Word for word, copy the line containing "The width and height of the screenshot is (844, 600)." and every line after it in the records below, leaving pictures out.
= Beginning of Section =
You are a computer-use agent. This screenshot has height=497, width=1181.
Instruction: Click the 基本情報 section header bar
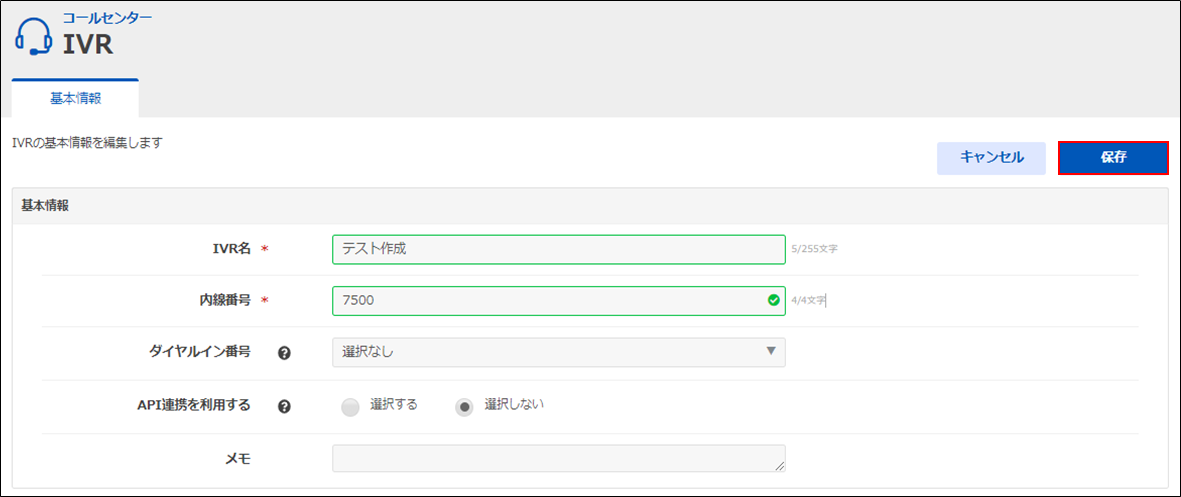589,205
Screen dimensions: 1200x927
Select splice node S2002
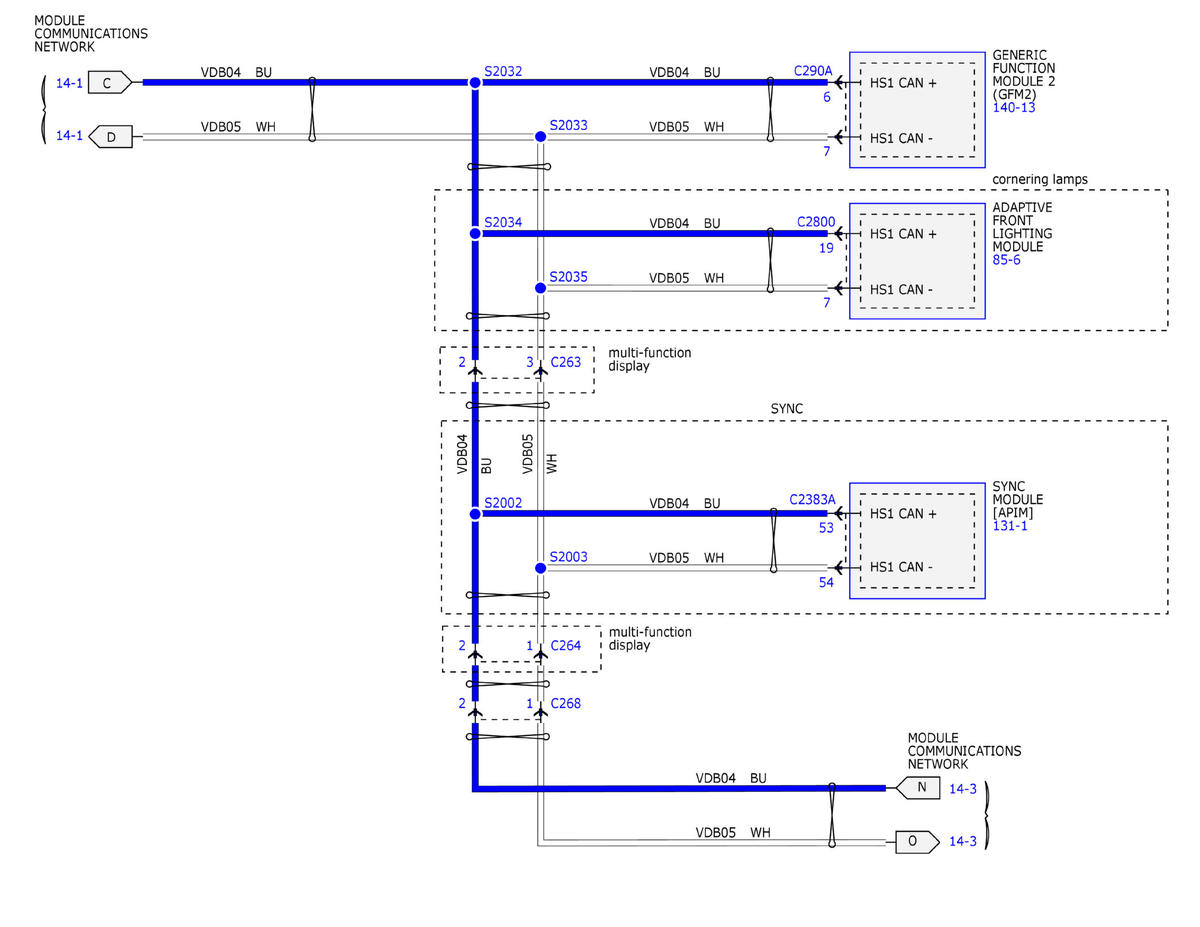coord(475,514)
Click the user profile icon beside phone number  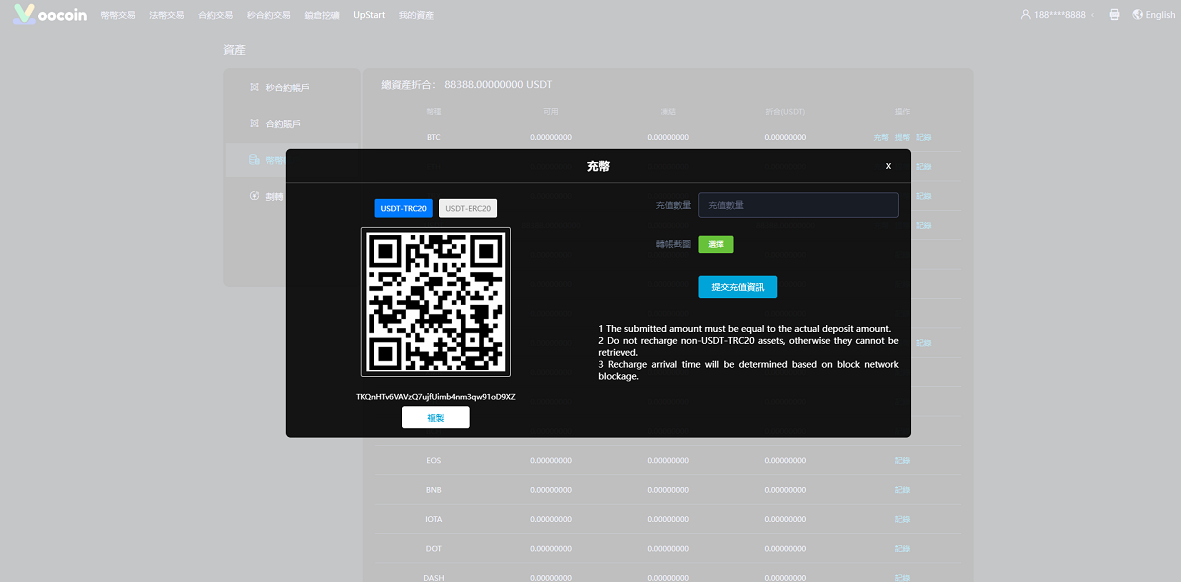pyautogui.click(x=1025, y=15)
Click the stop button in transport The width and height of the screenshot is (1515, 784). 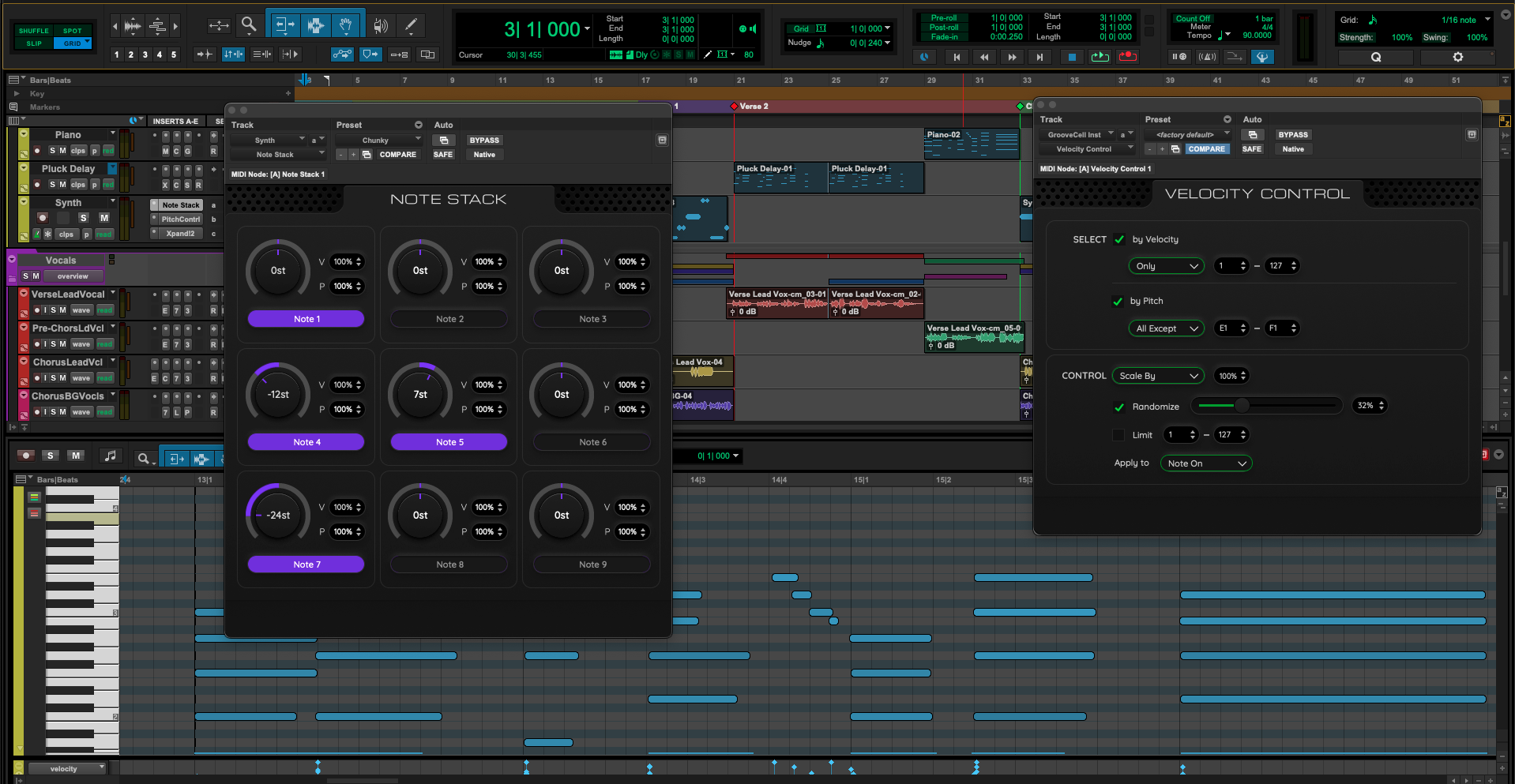point(1072,57)
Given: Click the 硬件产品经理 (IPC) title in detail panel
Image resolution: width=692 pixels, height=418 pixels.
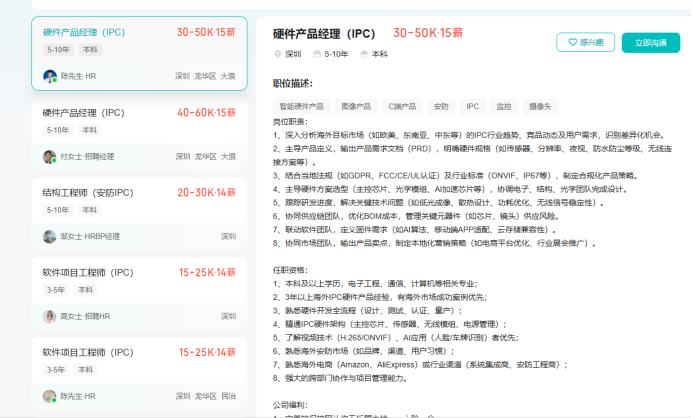Looking at the screenshot, I should 325,33.
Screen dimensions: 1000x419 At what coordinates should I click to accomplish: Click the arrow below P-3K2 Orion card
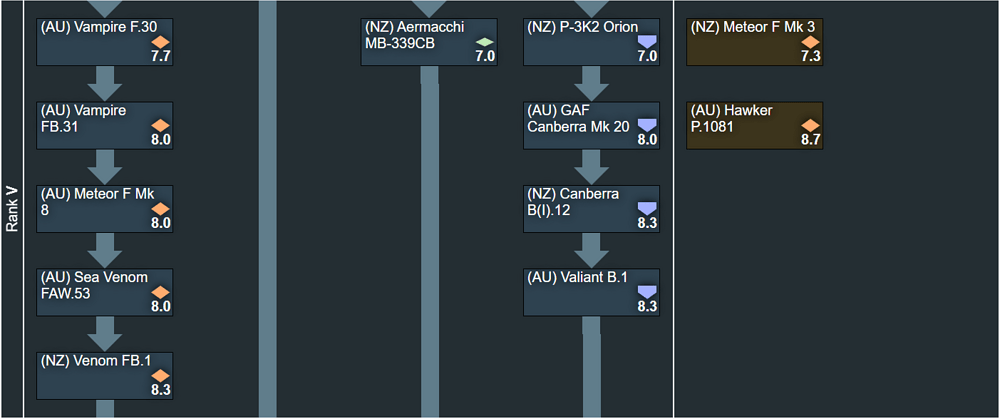coord(591,83)
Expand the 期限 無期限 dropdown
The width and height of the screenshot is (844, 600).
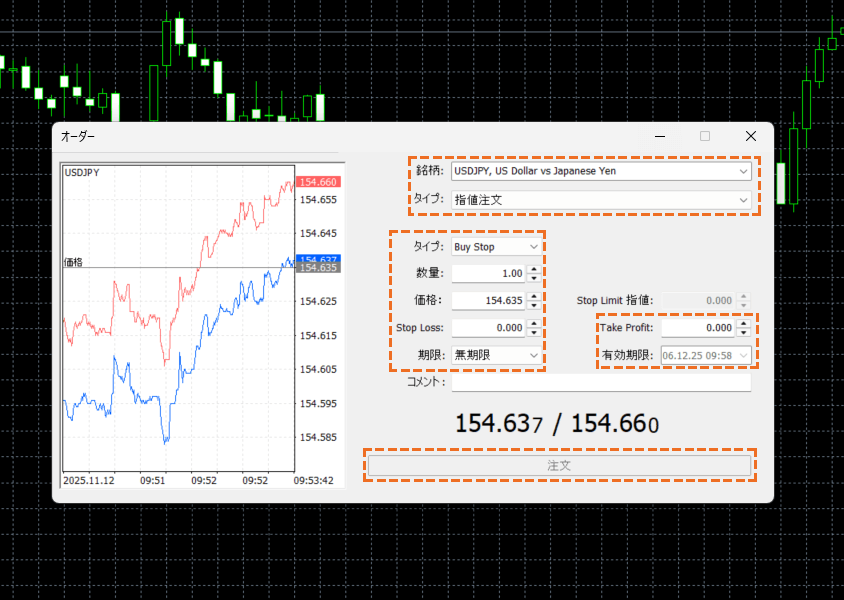point(496,355)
= End of Section =
§ **TASK SOLUTION**
The width and height of the screenshot is (844, 600).
point(496,355)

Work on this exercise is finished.